▶ Given records
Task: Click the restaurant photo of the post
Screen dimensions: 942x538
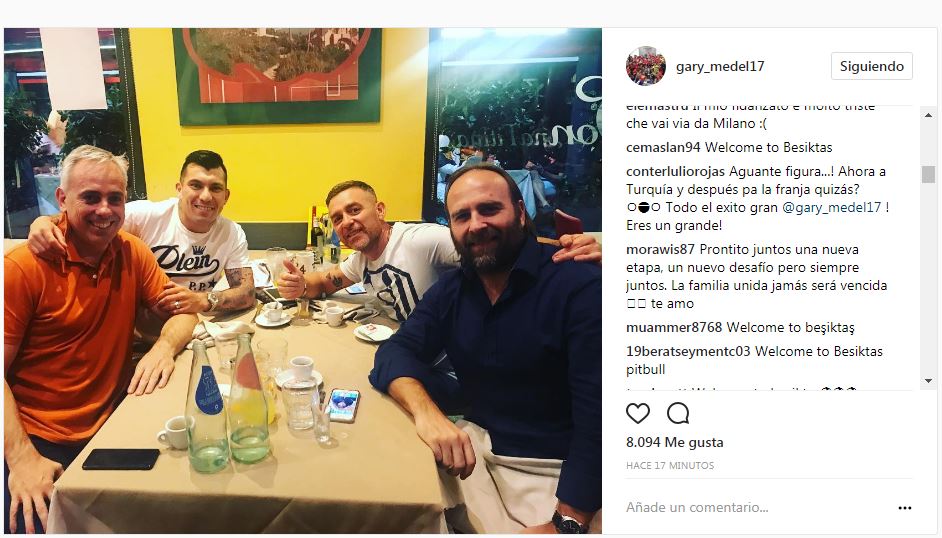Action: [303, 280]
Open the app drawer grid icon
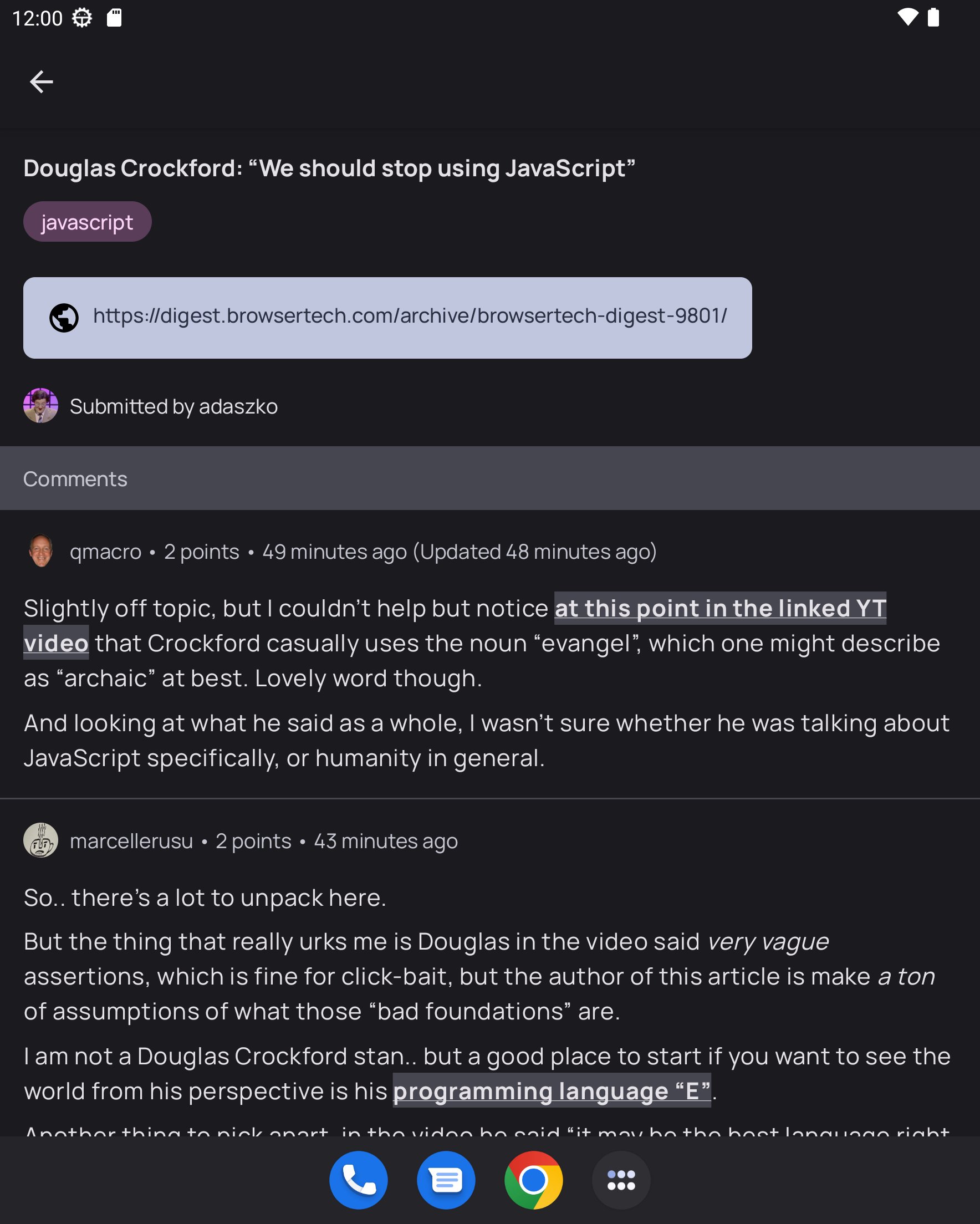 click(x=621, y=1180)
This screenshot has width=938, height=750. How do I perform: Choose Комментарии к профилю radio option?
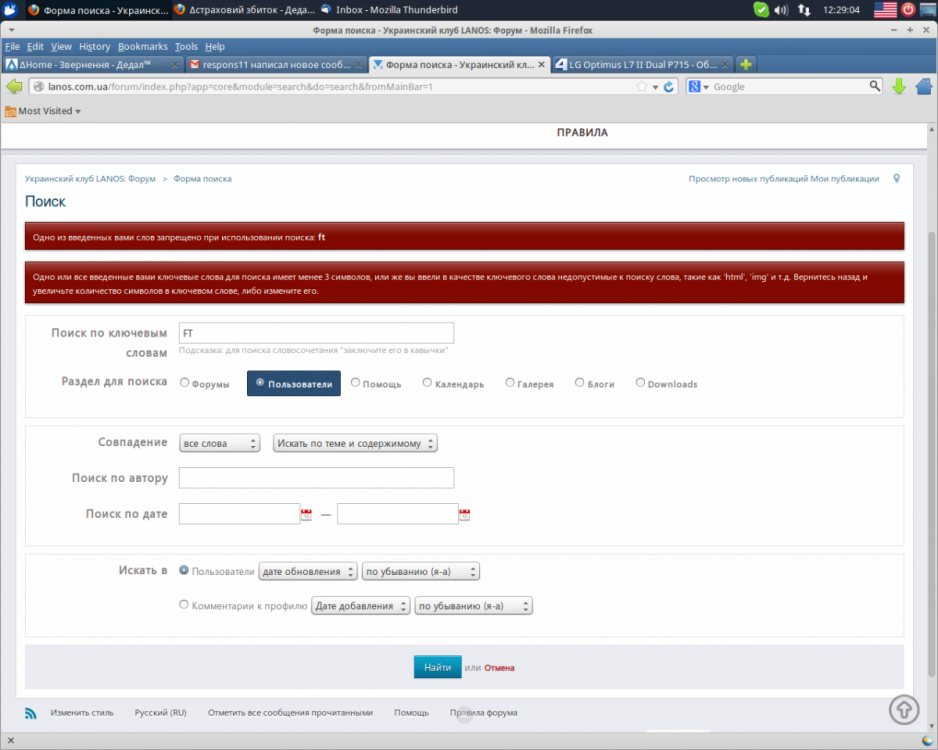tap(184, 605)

▶ Task statement
The answer should match the material exactly, with every picture removed.

▶ Solution
Task: Click the restaurant photo of the post
Screen dimensions: 942x538
Action: [303, 280]
Open the app drawer grid icon
 click(x=621, y=1180)
This screenshot has width=938, height=750. How do I perform: Choose Комментарии к профилю radio option?
tap(184, 605)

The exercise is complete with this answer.